A project to transform a decrepit building on W. Broadway into a workforce training center and retail shops is closer to getting about $500,000 in tax breaks.
The building at 800 W. Broadway has sat empty since 2006, languishing in tax forfeiture after a separate $70 million proposal for a YWCA, shops and offices collapsed.
Developer George Sherman, who owns the Hawthorne Crossing shopping center next door, plans to lease the building to the Minnesota Department of Employment and Economic Development for a workforce center. Other health and educational organizations will also share the space.
A report prepared by Minneapolis project coordinator Erik Hansen said that redevelopment costs would exceed the finished value of the building, creating a financial gap necessitating the city tax breaks. He estimated that the $500,000 in tax breaks would be 7 percent of the project's total cost.

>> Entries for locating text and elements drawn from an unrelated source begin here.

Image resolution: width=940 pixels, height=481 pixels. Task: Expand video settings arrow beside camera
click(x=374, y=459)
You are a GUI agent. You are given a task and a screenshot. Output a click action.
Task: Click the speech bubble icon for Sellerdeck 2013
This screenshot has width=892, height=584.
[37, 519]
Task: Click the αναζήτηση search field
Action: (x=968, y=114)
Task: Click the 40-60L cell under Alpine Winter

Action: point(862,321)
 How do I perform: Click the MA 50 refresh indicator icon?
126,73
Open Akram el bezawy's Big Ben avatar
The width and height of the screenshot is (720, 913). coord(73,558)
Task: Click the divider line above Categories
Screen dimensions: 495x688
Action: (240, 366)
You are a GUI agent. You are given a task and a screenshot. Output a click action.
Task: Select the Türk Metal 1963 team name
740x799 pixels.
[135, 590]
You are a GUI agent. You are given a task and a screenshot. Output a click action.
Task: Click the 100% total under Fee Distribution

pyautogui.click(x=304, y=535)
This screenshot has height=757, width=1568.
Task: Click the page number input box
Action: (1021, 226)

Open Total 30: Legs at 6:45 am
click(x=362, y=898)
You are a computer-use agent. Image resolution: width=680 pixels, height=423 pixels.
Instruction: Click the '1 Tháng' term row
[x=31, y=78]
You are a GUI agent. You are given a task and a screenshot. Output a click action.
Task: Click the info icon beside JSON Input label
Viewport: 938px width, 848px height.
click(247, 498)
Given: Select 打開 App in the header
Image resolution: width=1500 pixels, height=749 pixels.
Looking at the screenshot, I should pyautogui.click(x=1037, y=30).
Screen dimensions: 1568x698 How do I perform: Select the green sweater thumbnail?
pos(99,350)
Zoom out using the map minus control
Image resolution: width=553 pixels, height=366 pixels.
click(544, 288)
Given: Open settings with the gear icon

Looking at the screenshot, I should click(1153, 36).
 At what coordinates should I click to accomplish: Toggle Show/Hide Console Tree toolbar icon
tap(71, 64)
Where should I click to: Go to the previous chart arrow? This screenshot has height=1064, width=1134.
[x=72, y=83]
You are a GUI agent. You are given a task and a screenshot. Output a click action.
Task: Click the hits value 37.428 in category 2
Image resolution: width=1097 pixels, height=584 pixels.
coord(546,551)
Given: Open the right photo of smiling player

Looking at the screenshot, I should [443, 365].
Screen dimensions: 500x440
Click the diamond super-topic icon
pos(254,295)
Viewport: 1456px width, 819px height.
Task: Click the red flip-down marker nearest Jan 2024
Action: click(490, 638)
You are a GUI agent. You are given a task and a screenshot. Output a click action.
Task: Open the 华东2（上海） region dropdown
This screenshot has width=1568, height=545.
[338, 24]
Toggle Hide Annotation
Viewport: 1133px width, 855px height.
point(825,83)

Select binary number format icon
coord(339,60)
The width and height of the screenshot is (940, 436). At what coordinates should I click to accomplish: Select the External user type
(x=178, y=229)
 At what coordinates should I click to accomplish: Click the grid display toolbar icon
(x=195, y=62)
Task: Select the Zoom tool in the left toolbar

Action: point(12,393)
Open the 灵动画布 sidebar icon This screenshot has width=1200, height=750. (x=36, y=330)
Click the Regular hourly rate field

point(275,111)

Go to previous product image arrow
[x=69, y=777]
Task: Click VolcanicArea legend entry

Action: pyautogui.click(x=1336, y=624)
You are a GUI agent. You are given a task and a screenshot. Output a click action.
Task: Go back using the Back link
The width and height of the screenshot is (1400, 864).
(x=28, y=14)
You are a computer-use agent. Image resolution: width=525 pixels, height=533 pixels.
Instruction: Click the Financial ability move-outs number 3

The tax-increment financing tool, once widely used in city projects including the Target Center, allows local governments to divert new tax revenue created by the development to offset some of the costs of construction, like clearing land, building roads or providing water and sewer to the property. Critics say the tax breaks are often doled out to projects that would happen anyway and are skeptical that the development incentives offer real benefits for local residents.
Supporters say the addition of the large new development in the struggling area outweighs the loss of additional tax dollars.
"People want to see more activity on West Broadway," Hansen told council members.
He noted that the project would bring training opportunities to an area where educational opportunities are lagging.